Evaluation scores inference outputs, so first run the agent (and any baselines you want to compare) — see the top-level README §5. Each model writes episodes/<id>/parse.json (agent / multi-tools / sparse-verif) or layer_*.png (qwen / layered) under its output dir. You pass the agent dir with --agent-dir and each baseline dir with --<model>-dir (defaults: outputs/baseline_<model>).


1. Reconstruction accuracy

One run evaluates every model listed in --models — the agent and the baselines together — and prints/saves a single comparison table.

# Figma
python evaluation/eval_accuracy_baselines_figma.py \
    --figma-data figma_data \
    --models agent qwen layered multi_tools vtracer \
    --agent-dir outputs/figma_agent \
    --gpu-ids <GPU_ID> \
    --output outputs/eval_accuracy_figma

# Crello
python evaluation/eval_accuracy_baselines_crello.py \
    --crello-subset crello_data/records \
    --models agent qwen layered multi_tools vtracer \
    --agent-dir outputs/crello_agent \
    --gpu-ids <GPU_ID> \
    --output outputs/eval_accuracy_crello

Baseline dirs default to outputs/baseline_<model>; override any with --qwen-dir / --layered-dir / --multi-tools-dir / --vtracer-dir / ….

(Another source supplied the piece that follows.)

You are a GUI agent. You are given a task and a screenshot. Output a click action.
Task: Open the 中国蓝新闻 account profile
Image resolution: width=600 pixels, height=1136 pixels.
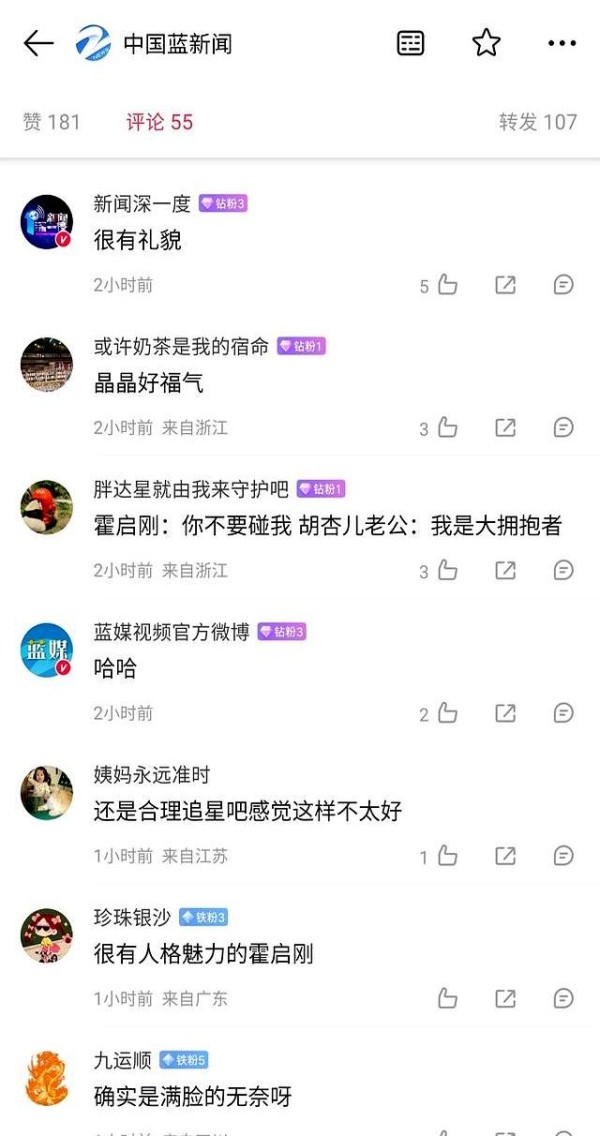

Results land in a timestamped subfolder of --output, e.g. outputs/eval_accuracy_figma/<timestamp>/:

  • comparison_accuracy.md / comparison_accuracy.csv — the agent-vs-baselines table
  • evaluation_unified_summary.json — full per-model / per-episode metrics
  • worker_*_gpu*.log — per-worker logs

2. Editability (atomic edits)

The same command works for the agent and the baselines — just list them in --models. The required GT↔prediction matches are auto-precomputed per model on first use (into REDESIGN_MATCH_ROOT), so there is no separate manual step.

# Agent only
REDESIGN_FIGMA_DATA=figma_data REDESIGN_AGENT_DIR=outputs/figma_agent \
    python evaluation/eval_editability_figma.py --models agent

# Agent + baselines (qwen/layered/multi_tools/vtracer) in one comparison
REDESIGN_FIGMA_DATA=figma_data REDESIGN_AGENT_DIR=outputs/figma_agent \
    python evaluation/eval_editability_figma.py \
    --models agent qwen layered multi_tools vtracer

Paths are configured via environment variables (sensible defaults under outputs/):

Env var Default Meaning
REDESIGN_FIGMA_DATA figma_data dataset root
REDESIGN_AGENT_DIR outputs/figma_agent agent inference output dir
REDESIGN_<MODEL>_DIR outputs/baseline_<model> per-baseline output dir (qwen included, e.g. REDESIGN_QWEN_DIRoutputs/baseline_qwen)
REDESIGN_MATCH_ROOT outputs/editability_matches GT↔pred matches (auto-built)
REDESIGN_EDIT_OUTPUT outputs/eval_editability_figma this script's output
REDESIGN_SUBSET_FILE evaluation/assets/atomic_selected_subset.json frozen subset for reproducibility

Results in outputs/eval_editability_figma/:

  • comparison_editability.md / .csv — per-model means + per-subtask detail
  • atomic_<model>_overview.json, per_episode_<subtask>.json

Text editability (content recognition + word-replacement, OCR-based):

python evaluation/eval_editability_text_figma.py \
    --figma-data figma_data --models agent qwen layered multi_tools vtracer \
    --agent-dir outputs/figma_agent --ocr-gpu <GPU_ID> \
    --output outputs/eval_editability_text

Editability depends on LPIPS / DINO (auto-downloaded); text editability also uses PaddleOCR PP-OCRv5 (auto-downloaded, GPU).